:: What is needed ::
Count the lines below that contain the string "Click", treating uppercase and lowercase as distinct, and reply with only that number.

:: Data entries ::

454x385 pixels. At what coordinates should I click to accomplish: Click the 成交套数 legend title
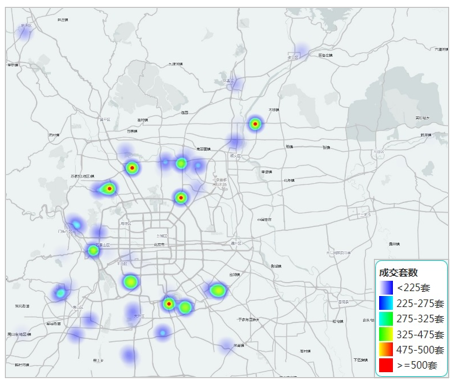(398, 272)
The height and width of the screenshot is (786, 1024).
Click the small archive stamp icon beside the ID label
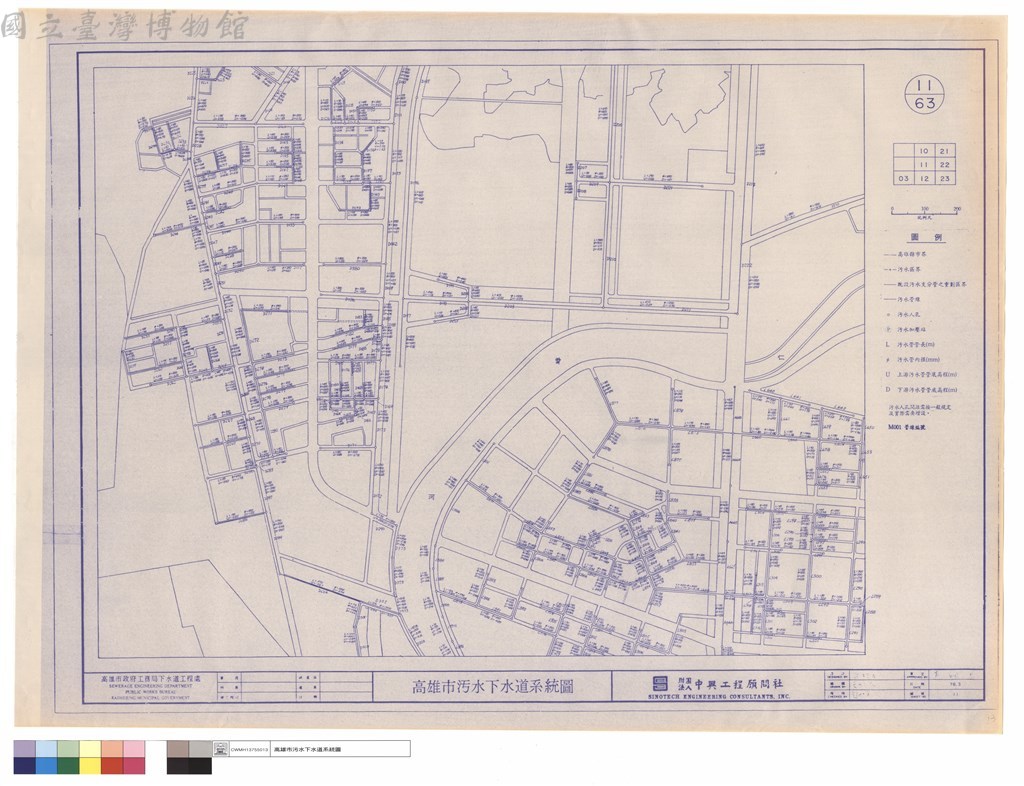tap(221, 749)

:: Output for this task ::
2